## Record extracts:
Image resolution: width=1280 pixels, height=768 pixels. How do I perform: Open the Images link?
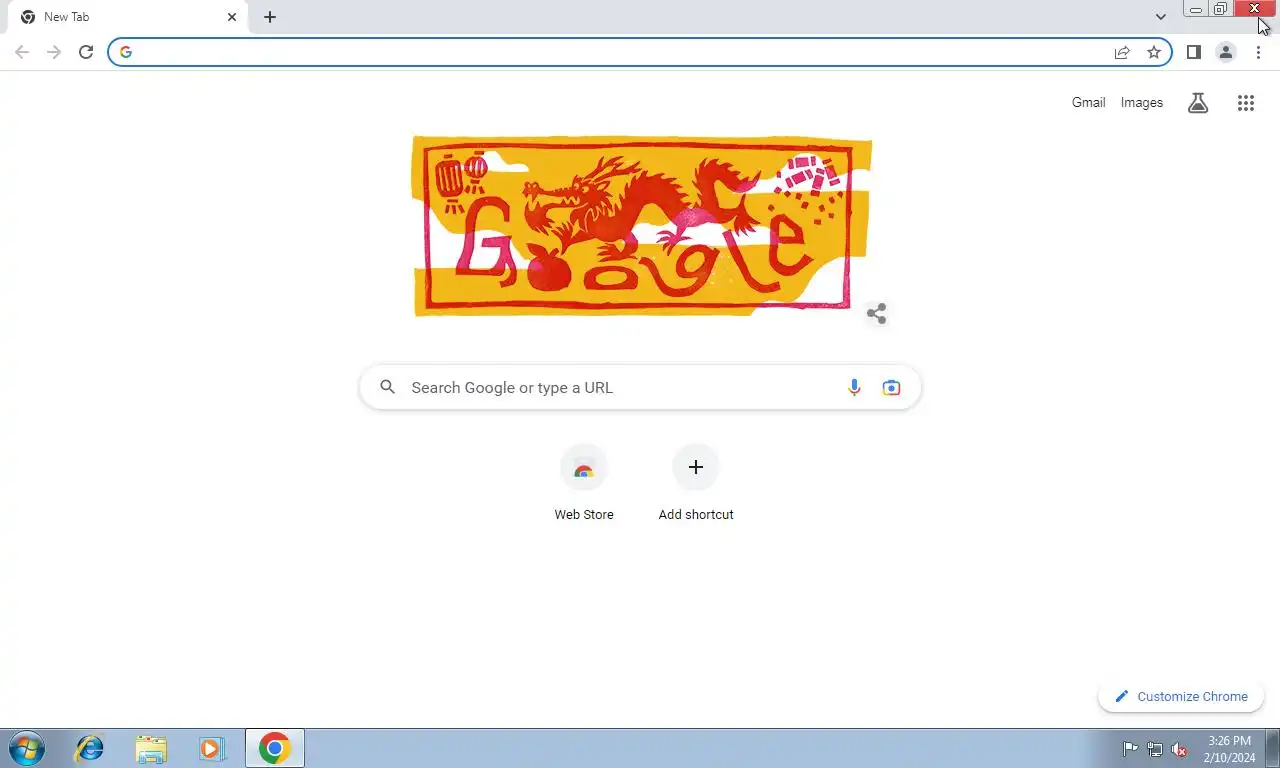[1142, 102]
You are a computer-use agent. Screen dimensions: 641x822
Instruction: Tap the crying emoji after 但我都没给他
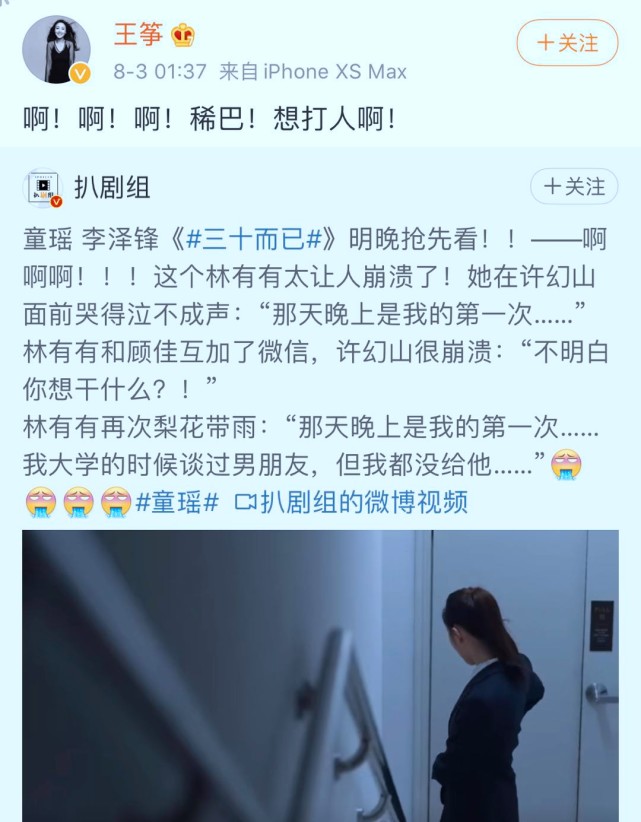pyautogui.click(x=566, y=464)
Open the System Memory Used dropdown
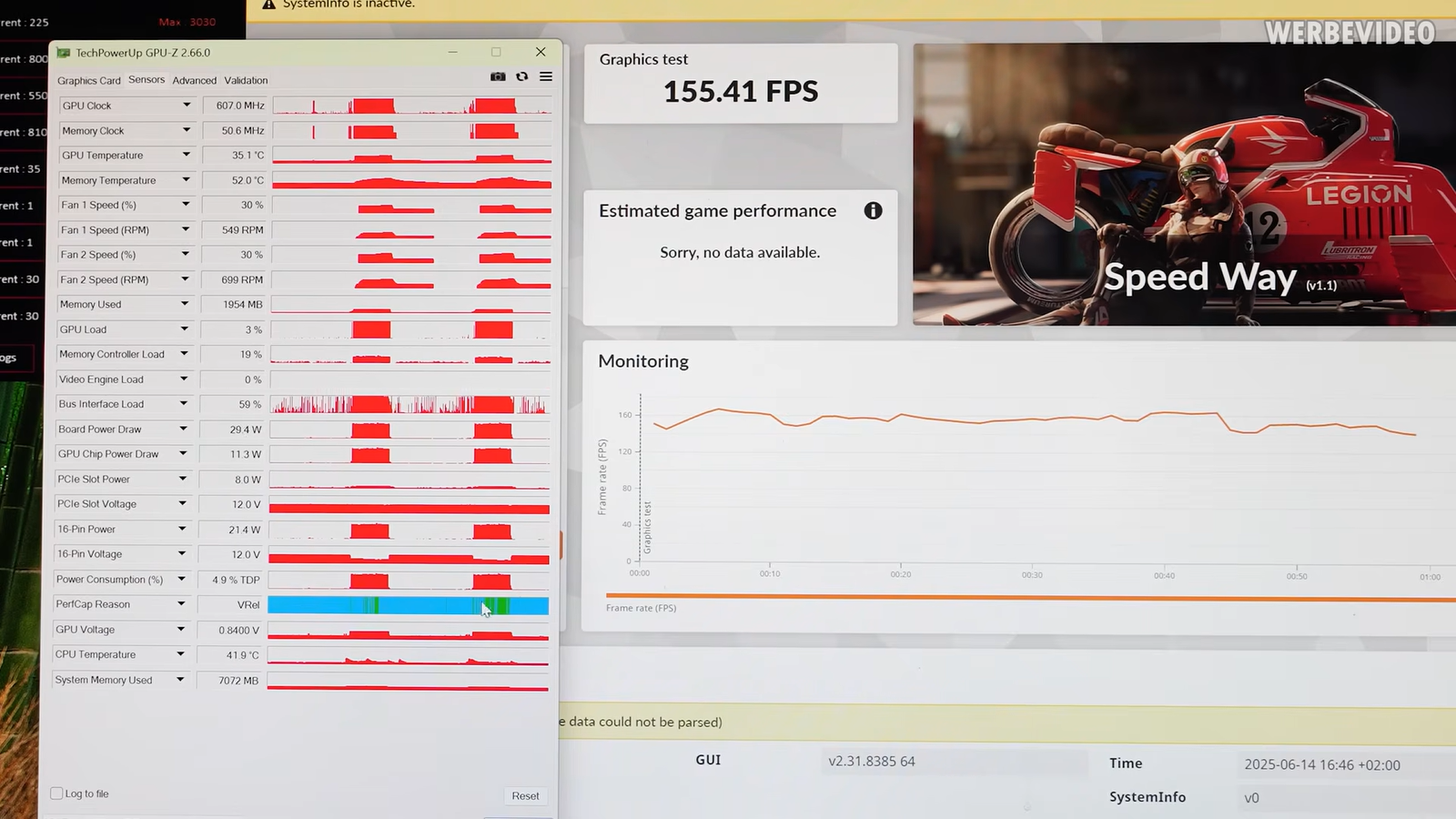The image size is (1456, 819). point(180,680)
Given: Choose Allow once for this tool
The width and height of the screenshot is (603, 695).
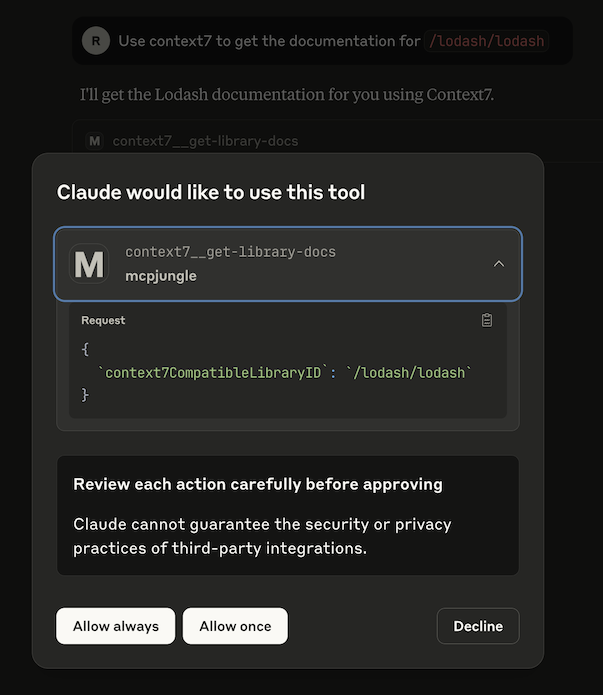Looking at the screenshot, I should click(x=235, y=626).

==

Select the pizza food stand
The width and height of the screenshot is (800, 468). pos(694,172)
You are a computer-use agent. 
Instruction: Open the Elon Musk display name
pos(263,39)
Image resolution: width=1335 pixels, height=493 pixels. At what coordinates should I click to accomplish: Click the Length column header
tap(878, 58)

## Exercise prompt:
Filter the lines above so that only those with the string "agent" remain, then copy them.

## Task solution:
You are a computer-use agent. Screen dimensions: 641x822
You are a computer-use agent. 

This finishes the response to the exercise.